---------- Task input ----------
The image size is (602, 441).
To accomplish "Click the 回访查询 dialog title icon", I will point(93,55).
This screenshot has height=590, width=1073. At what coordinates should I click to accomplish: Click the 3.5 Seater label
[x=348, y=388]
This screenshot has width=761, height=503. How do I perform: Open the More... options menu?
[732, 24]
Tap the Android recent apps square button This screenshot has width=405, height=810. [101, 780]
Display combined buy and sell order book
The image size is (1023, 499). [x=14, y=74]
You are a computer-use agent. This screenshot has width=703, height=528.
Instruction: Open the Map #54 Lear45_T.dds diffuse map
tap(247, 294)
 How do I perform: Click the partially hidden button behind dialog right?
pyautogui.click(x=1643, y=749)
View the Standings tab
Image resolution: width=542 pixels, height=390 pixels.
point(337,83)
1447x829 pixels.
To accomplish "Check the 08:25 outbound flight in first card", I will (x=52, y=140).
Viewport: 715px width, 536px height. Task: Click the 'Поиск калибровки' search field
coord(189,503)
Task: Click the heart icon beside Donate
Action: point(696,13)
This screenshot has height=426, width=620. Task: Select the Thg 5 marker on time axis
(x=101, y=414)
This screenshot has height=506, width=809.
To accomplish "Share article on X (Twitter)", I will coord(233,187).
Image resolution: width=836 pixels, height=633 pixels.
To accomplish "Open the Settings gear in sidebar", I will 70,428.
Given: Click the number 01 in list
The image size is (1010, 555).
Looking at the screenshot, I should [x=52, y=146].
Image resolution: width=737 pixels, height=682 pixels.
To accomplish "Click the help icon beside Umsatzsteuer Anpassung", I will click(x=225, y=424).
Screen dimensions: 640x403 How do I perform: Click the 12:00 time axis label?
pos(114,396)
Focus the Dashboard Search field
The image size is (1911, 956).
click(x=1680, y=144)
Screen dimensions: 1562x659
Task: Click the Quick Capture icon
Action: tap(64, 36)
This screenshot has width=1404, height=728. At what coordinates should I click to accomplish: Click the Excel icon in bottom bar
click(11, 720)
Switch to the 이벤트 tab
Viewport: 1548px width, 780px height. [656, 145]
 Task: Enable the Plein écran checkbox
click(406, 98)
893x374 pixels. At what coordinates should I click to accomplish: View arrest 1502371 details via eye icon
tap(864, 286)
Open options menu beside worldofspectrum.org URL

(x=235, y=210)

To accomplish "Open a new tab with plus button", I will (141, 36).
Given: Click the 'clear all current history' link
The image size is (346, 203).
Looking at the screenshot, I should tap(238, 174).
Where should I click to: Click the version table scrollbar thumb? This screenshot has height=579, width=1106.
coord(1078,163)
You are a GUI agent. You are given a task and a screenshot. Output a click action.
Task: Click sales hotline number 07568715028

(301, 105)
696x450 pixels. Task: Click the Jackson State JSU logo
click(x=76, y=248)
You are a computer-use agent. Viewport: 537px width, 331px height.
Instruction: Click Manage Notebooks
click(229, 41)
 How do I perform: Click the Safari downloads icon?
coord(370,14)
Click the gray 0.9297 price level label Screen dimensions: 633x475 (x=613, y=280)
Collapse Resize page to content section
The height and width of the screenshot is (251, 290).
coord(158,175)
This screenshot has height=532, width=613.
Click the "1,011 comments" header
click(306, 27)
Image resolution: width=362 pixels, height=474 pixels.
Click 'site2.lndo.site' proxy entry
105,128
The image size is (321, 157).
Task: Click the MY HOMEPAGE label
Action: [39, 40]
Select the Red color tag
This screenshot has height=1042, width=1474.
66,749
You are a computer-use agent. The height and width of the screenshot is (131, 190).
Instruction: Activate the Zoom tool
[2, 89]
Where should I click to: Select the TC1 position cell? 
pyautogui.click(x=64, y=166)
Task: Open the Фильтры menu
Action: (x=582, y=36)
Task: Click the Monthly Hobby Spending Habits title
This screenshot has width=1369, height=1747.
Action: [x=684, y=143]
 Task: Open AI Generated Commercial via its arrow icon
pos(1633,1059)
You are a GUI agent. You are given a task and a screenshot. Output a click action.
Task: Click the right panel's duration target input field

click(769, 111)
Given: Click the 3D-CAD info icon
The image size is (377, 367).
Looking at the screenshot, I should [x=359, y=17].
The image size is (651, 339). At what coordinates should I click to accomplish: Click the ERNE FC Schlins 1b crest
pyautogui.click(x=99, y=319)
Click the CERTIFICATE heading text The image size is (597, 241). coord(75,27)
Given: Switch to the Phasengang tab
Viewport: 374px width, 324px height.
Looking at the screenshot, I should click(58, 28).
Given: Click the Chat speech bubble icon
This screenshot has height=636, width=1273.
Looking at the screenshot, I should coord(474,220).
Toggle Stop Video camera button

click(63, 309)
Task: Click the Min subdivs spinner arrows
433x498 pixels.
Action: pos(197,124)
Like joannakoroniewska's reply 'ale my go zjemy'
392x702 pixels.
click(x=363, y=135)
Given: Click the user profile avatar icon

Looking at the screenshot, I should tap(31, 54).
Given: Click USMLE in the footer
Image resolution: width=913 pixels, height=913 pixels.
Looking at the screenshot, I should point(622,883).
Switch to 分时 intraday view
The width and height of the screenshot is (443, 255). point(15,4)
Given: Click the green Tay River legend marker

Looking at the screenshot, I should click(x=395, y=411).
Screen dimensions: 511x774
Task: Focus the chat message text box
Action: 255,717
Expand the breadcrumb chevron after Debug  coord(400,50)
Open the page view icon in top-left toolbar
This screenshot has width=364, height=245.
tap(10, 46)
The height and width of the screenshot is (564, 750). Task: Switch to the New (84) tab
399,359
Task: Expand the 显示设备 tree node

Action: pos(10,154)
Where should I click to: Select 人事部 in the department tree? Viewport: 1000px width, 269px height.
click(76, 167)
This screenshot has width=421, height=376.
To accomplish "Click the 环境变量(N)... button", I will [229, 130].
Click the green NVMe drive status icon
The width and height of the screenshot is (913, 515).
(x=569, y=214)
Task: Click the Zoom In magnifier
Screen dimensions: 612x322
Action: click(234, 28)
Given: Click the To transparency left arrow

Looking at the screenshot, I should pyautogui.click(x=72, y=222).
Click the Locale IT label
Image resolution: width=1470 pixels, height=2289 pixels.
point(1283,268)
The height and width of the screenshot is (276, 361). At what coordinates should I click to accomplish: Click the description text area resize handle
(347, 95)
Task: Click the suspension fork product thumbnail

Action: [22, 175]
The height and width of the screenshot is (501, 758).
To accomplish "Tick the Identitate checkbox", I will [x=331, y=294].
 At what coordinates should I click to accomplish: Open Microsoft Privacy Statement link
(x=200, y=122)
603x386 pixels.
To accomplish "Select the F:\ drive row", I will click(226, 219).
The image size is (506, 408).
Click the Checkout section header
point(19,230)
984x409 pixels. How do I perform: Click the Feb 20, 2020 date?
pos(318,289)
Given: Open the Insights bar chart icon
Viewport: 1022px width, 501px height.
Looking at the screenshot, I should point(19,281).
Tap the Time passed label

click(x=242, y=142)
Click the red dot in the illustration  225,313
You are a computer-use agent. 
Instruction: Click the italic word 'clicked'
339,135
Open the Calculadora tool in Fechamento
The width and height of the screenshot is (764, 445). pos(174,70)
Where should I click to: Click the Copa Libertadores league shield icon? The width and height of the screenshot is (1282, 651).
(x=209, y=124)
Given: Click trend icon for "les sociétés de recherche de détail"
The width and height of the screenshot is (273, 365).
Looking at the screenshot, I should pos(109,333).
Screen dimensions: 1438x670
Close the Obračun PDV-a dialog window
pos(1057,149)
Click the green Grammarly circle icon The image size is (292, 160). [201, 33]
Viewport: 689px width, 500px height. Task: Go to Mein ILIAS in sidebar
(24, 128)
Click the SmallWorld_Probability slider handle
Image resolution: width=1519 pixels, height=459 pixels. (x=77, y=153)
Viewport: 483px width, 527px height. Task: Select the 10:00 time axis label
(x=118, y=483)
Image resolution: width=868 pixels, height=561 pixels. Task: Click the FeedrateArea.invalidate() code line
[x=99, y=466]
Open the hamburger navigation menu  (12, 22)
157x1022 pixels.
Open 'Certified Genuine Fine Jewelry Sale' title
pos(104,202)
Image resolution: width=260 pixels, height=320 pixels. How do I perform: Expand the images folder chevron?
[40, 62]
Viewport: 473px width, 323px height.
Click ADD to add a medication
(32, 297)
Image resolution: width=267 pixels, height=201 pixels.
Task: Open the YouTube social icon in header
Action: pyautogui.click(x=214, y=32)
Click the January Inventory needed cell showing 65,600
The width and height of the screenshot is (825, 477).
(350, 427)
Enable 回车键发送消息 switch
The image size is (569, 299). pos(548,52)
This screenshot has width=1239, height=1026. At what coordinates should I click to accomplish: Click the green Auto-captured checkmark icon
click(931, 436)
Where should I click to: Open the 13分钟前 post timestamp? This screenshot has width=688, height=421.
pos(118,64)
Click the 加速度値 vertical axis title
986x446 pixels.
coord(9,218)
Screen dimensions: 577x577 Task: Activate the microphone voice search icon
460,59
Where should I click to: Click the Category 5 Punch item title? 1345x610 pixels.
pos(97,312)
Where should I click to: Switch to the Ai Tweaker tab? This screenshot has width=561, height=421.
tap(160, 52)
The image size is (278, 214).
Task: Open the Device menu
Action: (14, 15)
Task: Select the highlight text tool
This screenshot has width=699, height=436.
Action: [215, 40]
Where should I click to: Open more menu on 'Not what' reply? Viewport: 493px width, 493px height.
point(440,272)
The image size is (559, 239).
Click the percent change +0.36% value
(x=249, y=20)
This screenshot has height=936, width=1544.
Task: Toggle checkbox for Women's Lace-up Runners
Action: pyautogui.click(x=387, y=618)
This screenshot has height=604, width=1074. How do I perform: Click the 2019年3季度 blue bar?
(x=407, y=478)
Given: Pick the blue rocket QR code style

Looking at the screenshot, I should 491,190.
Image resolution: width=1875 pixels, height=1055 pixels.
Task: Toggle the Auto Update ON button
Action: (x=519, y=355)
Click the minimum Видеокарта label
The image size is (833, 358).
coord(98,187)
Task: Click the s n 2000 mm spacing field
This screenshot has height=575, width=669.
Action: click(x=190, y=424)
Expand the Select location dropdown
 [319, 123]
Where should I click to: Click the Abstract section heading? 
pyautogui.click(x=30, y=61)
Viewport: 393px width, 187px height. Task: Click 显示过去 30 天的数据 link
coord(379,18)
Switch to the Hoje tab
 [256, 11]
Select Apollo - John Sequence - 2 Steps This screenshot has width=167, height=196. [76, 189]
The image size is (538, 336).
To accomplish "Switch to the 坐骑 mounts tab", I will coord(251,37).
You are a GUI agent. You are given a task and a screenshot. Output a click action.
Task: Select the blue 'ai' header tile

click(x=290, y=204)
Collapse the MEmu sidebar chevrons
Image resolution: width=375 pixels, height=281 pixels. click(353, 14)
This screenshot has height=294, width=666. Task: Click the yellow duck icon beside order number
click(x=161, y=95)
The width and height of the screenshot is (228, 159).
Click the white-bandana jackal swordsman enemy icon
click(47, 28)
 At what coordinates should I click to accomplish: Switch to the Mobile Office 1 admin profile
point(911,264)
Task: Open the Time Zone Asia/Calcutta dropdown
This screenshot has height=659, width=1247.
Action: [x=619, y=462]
----------
What to produce.
Rewrite the part of the material above that opens with its first line and closes with the line containing "Tap the Android" as a numbered list, leaving out any blank lines.

Full response.
1. The image size is (602, 441).
2. To accomplish "Click the 回访查询 dialog title icon", I will point(93,55).
3. This screenshot has height=590, width=1073. At what coordinates should I click to accomplish: Click the 3.5 Seater label
4. [x=348, y=388]
5. This screenshot has width=761, height=503. How do I perform: Open the More... options menu?
6. [732, 24]
7. Tap the Android recent apps square button This screenshot has width=405, height=810. [101, 780]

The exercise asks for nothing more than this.